Burak Ersemiz ve Zafer Arapkirli sordu: Öz kızına cinsel istismar yapan medya patronu olunca “Medya ve polis- adliye muhabirleri olayı neden görmezlikten geldi? Duyum mu alamadı?”

Beni en iyi şekilde eski gazeteciler anlayacak. Yani adliye ve polis muhabirleri..
Soruyorum:
Neden karar çıkana ve kararı birilerinin basına sızdırmasına kadar geçen süreçte hiç bir gazeteci bu davadan “tiyo” alamadı.
Neden karardan sonra vede bunca taciz tecavüz ve istismar olayından sonra bu davadan haberimiz oldu..
Ben bu kadar gizli görülen bir duruşmalar zinciri görmedim.
32 yıllık meslek geçmişimde.. böyle gizli bir dava görmedim…
Niye bu karar, bunca cahilin cinsel suç haberlerinden sonra duyuldu.
Beklettiler mi yoksa gazetecilik mi bitti..
Nedir sizce diye sorararım size ve Allah bin bela versin suçlu bulunan Fatih Oflaz’a inşallah TCK’nın da derinliklerinde…
Ama neden tevzi defterlerinde kimse görmedi anlamadı bu davayı..
Aklımda bin deli sorular..
Dediğim gibi verin bana Oflaz’ı ümmüğünü sıkayım.. O ayrı..

Burak Ersemiz

İSTİSMARCI BABA OLAYI VE MEDYA

Kendi kızına, (EVET ÖZ KIZINA) 8 – 15 yaş arası cinsel istismarda bulunmaktan hüküm giyen işadamı Fatih Oflaz olayına ilişkin her şey söylenebilir. Her şey yazılıp çizilebilir. Ne kadar lânet okunsa, ne kadar üzerine tükürülse ve kusulsa ve kınansa azdır. Zaten söylenecek fazla bir söz yoktur.

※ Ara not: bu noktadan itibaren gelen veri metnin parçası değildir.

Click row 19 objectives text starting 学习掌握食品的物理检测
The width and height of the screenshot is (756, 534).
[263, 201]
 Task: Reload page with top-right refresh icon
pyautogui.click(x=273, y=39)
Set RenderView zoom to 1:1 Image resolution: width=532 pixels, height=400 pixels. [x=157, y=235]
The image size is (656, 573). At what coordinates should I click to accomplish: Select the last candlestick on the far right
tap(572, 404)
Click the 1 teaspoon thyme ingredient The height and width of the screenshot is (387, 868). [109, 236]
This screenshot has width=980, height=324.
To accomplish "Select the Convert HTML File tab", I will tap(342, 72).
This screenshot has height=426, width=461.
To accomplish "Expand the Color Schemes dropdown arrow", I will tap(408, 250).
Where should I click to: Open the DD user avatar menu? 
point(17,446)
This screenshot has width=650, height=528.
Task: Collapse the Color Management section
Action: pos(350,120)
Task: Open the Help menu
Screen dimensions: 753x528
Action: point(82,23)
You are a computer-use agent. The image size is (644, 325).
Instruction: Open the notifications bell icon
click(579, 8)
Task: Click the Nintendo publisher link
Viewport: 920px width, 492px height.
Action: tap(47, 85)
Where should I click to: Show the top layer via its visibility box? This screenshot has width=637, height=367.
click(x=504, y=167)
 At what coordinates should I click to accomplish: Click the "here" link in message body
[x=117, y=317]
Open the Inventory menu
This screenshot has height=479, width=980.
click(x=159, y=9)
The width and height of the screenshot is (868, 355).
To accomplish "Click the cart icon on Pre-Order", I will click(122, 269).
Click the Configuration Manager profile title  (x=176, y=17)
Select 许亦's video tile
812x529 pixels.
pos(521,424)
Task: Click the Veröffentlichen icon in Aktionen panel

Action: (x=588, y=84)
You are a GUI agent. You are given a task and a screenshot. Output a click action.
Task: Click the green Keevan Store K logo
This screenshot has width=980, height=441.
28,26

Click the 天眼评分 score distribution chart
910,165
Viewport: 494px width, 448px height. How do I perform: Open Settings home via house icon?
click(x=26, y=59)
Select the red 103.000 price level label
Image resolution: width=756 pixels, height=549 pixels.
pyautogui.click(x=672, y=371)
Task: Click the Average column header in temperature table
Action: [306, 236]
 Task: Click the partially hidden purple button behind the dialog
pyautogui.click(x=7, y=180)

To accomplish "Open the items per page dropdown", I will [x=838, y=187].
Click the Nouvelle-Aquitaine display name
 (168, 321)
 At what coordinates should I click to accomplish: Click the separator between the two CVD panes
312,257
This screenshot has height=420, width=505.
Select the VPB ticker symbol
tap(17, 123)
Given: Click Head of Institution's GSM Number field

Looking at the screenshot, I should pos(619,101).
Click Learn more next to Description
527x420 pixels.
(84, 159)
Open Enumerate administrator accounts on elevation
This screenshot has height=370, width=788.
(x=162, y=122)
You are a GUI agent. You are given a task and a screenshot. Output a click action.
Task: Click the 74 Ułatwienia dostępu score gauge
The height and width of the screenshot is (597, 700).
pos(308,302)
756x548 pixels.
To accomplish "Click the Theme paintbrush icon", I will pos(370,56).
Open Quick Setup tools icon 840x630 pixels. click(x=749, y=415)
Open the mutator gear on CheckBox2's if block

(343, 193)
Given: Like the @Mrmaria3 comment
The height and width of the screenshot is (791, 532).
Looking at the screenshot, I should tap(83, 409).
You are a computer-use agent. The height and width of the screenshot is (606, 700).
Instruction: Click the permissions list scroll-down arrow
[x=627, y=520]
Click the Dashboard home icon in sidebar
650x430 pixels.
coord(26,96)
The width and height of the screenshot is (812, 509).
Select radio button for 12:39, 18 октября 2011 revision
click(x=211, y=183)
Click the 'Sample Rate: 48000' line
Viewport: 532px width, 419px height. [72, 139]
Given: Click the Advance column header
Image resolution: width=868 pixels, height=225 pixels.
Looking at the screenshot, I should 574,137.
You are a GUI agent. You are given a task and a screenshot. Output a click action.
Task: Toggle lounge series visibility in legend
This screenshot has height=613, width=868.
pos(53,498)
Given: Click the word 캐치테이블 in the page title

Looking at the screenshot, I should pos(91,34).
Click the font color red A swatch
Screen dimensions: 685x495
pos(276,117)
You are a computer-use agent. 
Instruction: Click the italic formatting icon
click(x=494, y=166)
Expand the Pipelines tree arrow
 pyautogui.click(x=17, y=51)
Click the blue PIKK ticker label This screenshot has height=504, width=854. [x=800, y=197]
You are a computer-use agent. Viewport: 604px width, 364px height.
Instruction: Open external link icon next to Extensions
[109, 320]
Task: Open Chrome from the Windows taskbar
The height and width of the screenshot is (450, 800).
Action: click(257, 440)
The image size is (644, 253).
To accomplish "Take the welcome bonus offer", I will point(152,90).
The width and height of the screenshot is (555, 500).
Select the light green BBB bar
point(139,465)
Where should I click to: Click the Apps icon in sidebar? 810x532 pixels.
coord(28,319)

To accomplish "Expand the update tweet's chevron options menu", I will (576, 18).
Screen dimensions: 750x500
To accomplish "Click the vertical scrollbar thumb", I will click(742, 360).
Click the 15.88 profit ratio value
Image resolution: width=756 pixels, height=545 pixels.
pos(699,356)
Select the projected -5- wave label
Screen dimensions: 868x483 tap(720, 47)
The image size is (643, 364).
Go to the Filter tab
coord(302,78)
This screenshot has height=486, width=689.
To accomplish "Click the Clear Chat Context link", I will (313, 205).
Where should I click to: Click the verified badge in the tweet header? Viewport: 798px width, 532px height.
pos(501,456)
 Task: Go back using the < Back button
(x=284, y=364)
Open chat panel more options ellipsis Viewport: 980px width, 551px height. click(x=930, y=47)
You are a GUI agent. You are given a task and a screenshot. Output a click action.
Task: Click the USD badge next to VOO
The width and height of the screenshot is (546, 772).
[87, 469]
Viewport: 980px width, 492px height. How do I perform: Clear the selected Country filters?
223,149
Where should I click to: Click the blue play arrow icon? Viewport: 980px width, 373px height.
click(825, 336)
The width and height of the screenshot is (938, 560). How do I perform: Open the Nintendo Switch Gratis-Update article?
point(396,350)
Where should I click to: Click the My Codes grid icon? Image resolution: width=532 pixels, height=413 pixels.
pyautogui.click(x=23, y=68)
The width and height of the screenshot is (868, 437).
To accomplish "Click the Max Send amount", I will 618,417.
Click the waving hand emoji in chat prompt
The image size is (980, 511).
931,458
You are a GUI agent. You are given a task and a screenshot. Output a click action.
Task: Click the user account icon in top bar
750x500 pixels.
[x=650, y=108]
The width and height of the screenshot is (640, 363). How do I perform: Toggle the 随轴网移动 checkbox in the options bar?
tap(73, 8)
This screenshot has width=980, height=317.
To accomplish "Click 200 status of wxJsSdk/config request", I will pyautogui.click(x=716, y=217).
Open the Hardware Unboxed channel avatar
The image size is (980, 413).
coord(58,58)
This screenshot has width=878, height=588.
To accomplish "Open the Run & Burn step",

Ama beni, olayın bir başka yönü, en az o mağdur kız çocuğunun öz babası tarafından istismara uğraması kadar rahatsız etti.

Aldığım duyumlara göre, bu kızcağızın durumu ve babası olacak puştun aşağılık eylemi uzun yıllar boyunca hem aile çevresi hem de iş çevresince bilinmekteymiş.

“İş çevresi” derken de “Medya Alemi”ni kast ediyorum. Çünkü bu herif bazı yabancı TV kanallarının Türkiye mümessilliğini yapıyormuş. Yani bİr MEDYA PATRONU. Anlaşılan sırf bu yüzden, “sektördeki patron arkadaşları”nın koruması nedeniyle bugüne kadar “faş” olmamış.

Allah belanızı versin Mümtazlar!
Allah bin türlü belanızı versin.

Bu olay, bir varoş gecekondusunda, bir köy-kasaba yerinde, sıradan bir işçinin, işsizin, köylünün, (statü itibarıyla) garibanın evinde yaşansa anında gırtlağına (mecazen) yağlı urganı geçiriveren anlı şanlı “ahlakçı medya”mız, kulağının üzerine yatmış demek ki.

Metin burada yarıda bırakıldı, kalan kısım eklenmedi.